Lupus nephritis (LN) is damage to the kidneys estimated to occur in more than 60% of patients with the autoimmune disease Systematic Lupus erythematosus (SLE).
The inflammatory condition leads to a loss of renal function and in serious cases, end-stage renal disease (ESRD) – kidney failure.
Victoria, Canada-based Aurinia will begin AURORA, a Phase III trial for the small molecule immunosuppressant, voclosporin, using the services of the US-based contract research organization (CRO) Worldwide Clinical Trials (WCT).
Voclosporin is Aurinia’s oral calcineurin inhibitor (CNI) that the firm claims will reduce the need for chemotherapeutic agents and steroids, which are part of the current standard treatment regime for Lupus.
Aurinia explained that LN is easier to treat than SLE because the outcomes of the disease are fairly straightforward, with endpoints like the presence of proteins in urine being easily monitored.
Peter Benton, President and COO of WCT, claimed Aurinia’s Voclosporin has the potential to become the first US FDA-approved treatment for LN.
In a statement, the firm added that should voclosporin get approval, it anticipates the drug will be under patent protection for US, European, and Japanese markets until 2027 under the Hatch-Waxman Act.
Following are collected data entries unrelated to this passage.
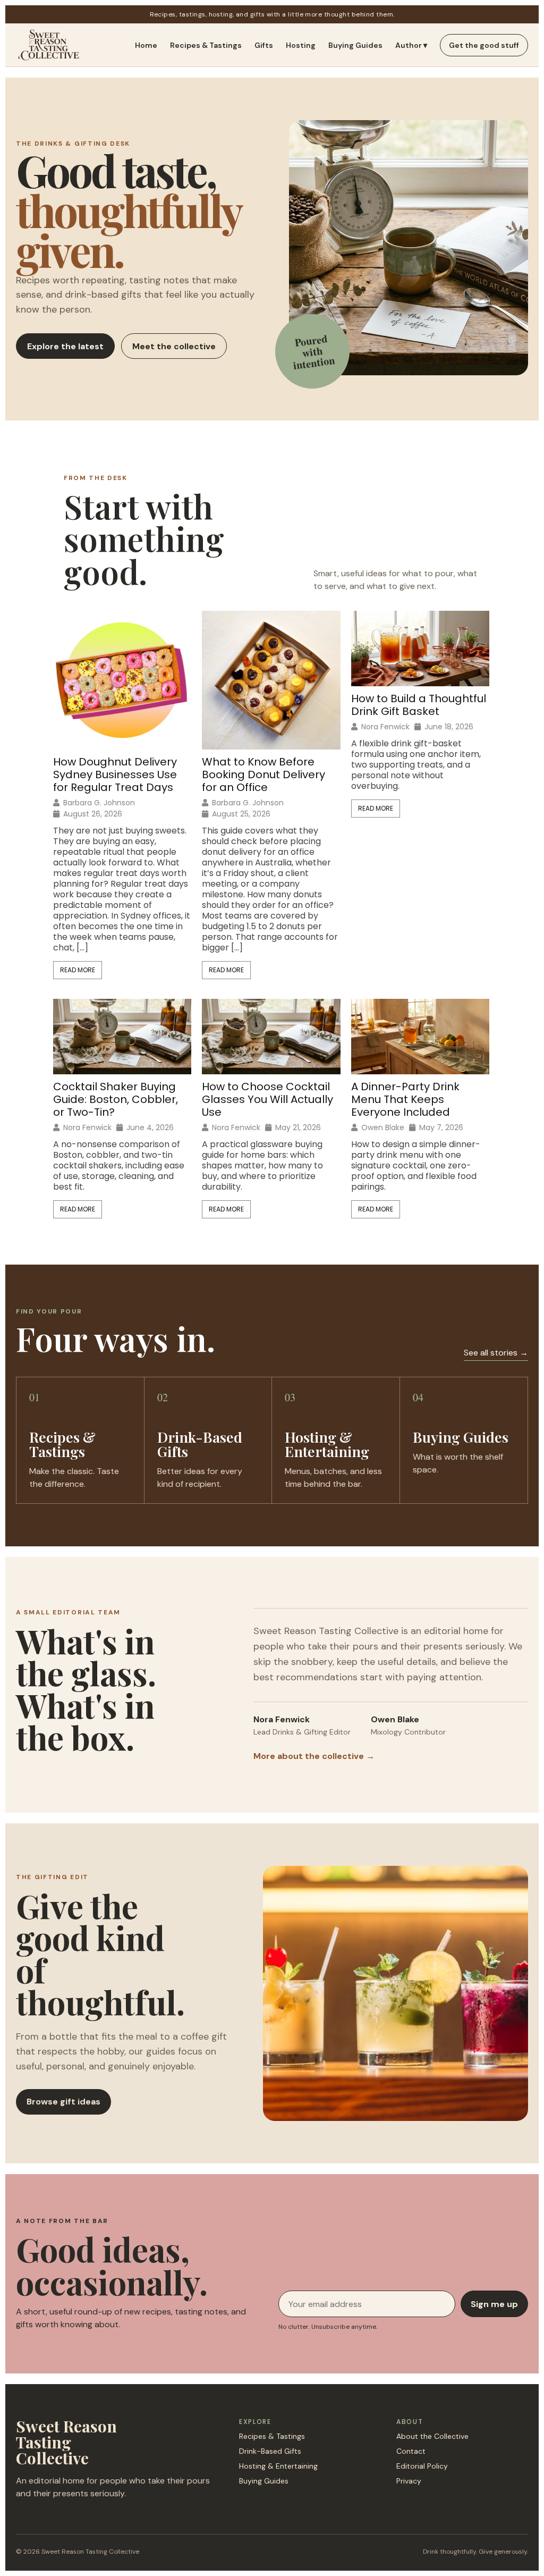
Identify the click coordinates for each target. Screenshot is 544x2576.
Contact (411, 2451)
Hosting (301, 45)
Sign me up (494, 2304)
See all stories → (496, 1352)
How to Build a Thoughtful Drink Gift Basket (418, 705)
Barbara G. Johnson (99, 802)
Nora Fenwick (385, 726)
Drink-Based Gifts (270, 2451)
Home (146, 45)
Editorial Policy (422, 2466)
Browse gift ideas (63, 2101)
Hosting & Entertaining (278, 2466)
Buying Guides (355, 45)
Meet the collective (174, 346)
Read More (77, 969)
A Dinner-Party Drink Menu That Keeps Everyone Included (405, 1099)
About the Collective (432, 2436)
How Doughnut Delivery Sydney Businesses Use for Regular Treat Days (115, 774)
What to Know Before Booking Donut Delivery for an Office (263, 774)
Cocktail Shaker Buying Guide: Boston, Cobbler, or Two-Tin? (115, 1099)
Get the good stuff (484, 45)
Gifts (263, 45)
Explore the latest (65, 346)
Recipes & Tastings (206, 45)
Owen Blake (382, 1127)
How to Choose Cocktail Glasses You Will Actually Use (267, 1099)
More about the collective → (314, 1756)
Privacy (408, 2481)
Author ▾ (411, 45)
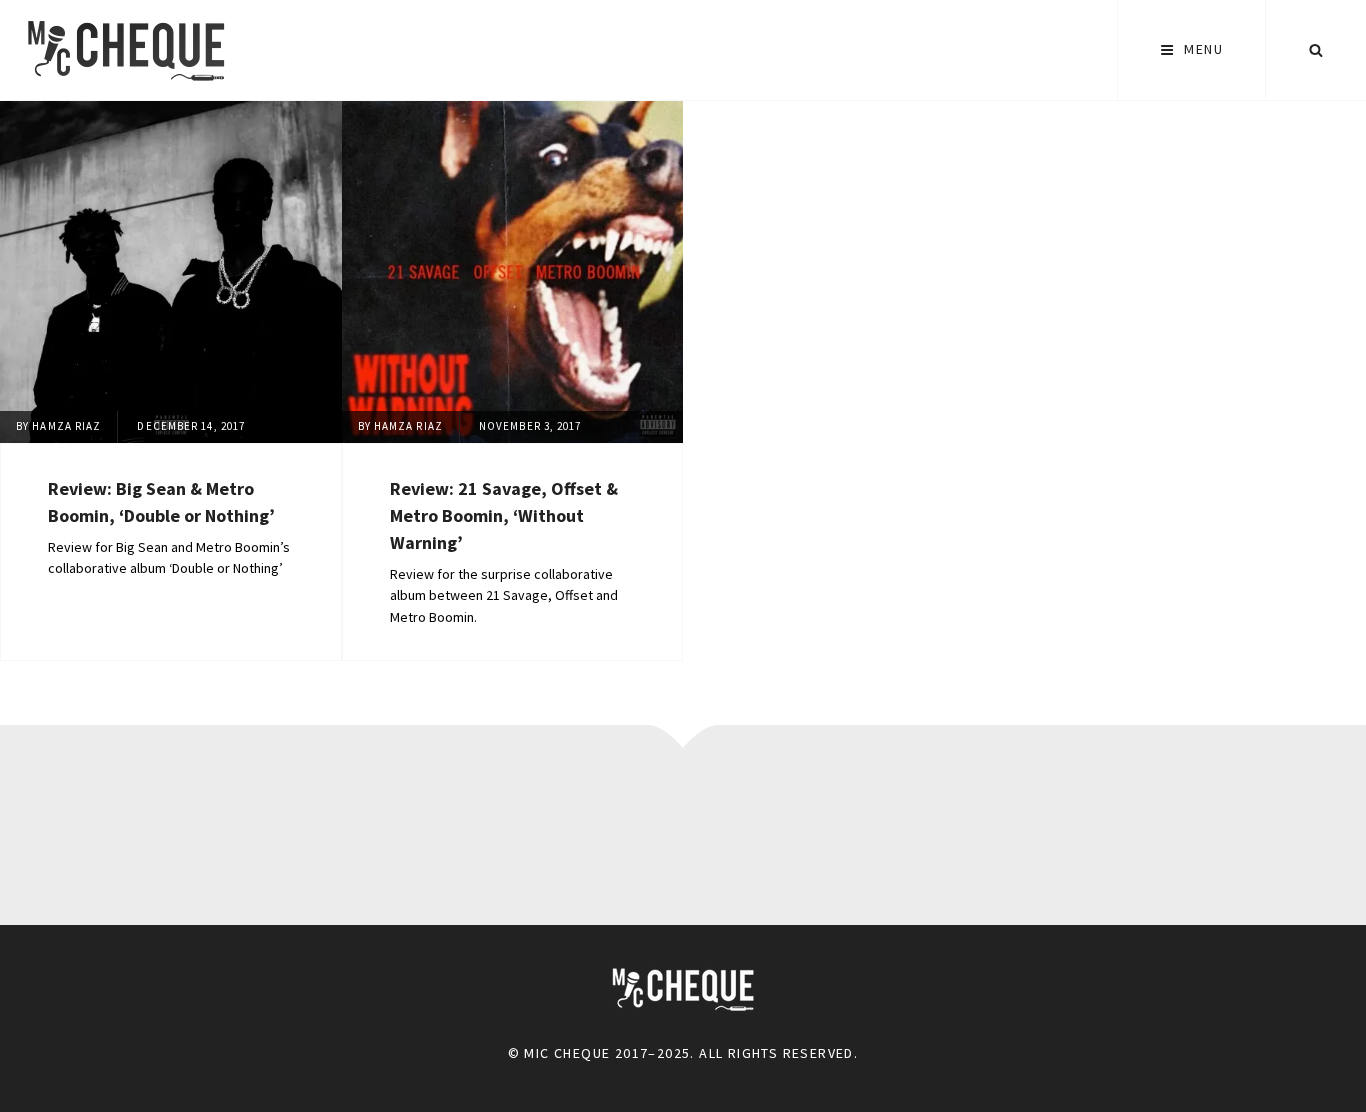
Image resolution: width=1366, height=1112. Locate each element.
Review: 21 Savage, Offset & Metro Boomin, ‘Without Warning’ (504, 515)
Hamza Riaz (66, 426)
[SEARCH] (1316, 50)
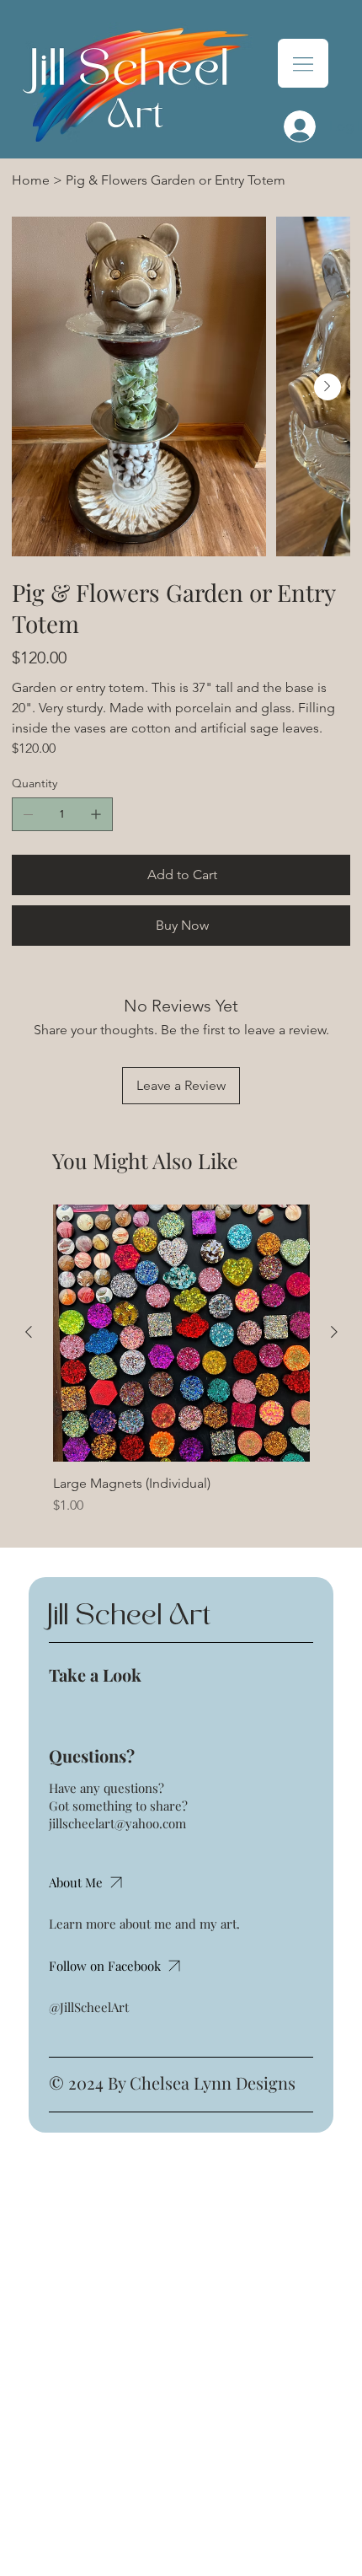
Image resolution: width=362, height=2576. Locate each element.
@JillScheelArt (89, 2007)
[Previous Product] (29, 1332)
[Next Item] (327, 386)
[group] (181, 1360)
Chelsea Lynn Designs (212, 2082)
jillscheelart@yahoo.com (117, 1823)
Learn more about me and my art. (144, 1923)
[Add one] (96, 814)
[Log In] (294, 126)
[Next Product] (334, 1332)
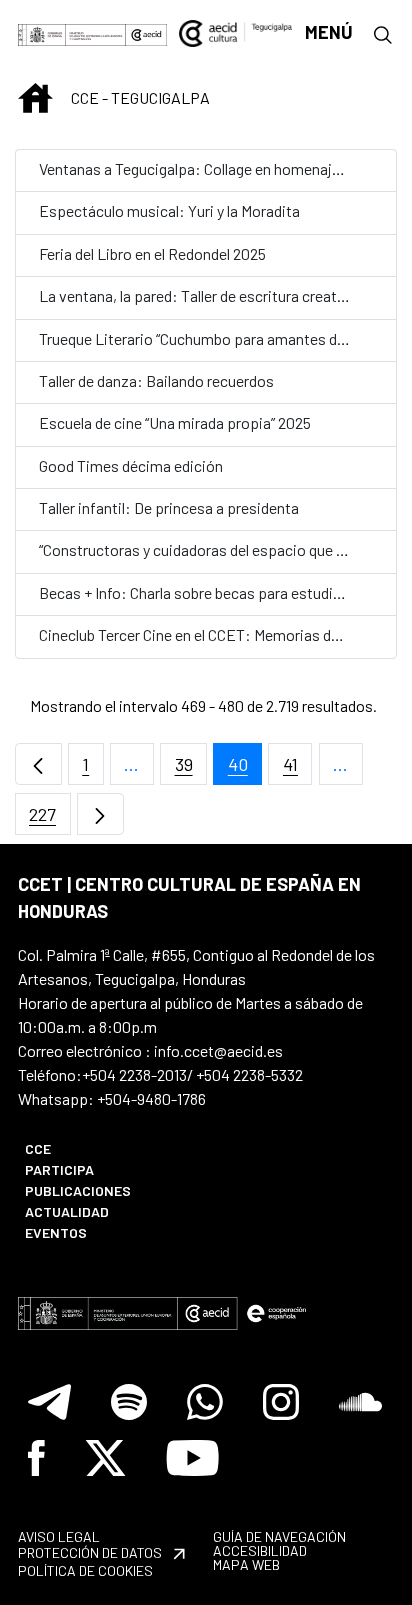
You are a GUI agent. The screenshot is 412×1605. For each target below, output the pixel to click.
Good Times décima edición (131, 465)
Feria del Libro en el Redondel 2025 (152, 253)
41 (297, 769)
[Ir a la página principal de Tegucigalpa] (235, 32)
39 (191, 769)
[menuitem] (104, 1148)
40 (245, 769)
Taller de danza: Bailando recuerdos (156, 380)
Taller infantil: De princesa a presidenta (169, 507)
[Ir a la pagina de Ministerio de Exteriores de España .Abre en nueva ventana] (72, 32)
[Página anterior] (38, 764)
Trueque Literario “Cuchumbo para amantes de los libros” (225, 338)
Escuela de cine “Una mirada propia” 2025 (175, 422)
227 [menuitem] (50, 819)
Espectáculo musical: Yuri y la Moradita (169, 210)
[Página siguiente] (100, 814)
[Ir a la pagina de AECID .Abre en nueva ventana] (146, 32)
This follows on from the firm's deal with API manufacturer Lonza last month, which will supply voclosporin on an exclusive basis for up to 20 years if approval is successful.
Charles Rowland, CEO of Aurinia, said, “We are on track to commence the AURORA trial in the second quarter of 2017, and we expect the results from this study will support a New Drug Application (NDA) submission to the FDA.”
Developing therapies for SLE and its complications is a challenge for the industry because of the high variation of symptoms from patient to patient.
The first treatment or Lupus in 50 years was by GSK, which was granted FDA approval for the biologic immunosuppressant Belimumab in 2011.
Since then, there has been a small revival in biotech and pharmaceutical firms looking to work on the indication. These include therapies from the French firm Neovacs and UK-based ImmuPharma, which also has a Phase III candidate Lupuzor in trials for SLE partnered with the CRO Simbed-Orion.
However, belilmumab was found not effective at treating SLE complications such as LN, which other biotechs like TxCell are addressing.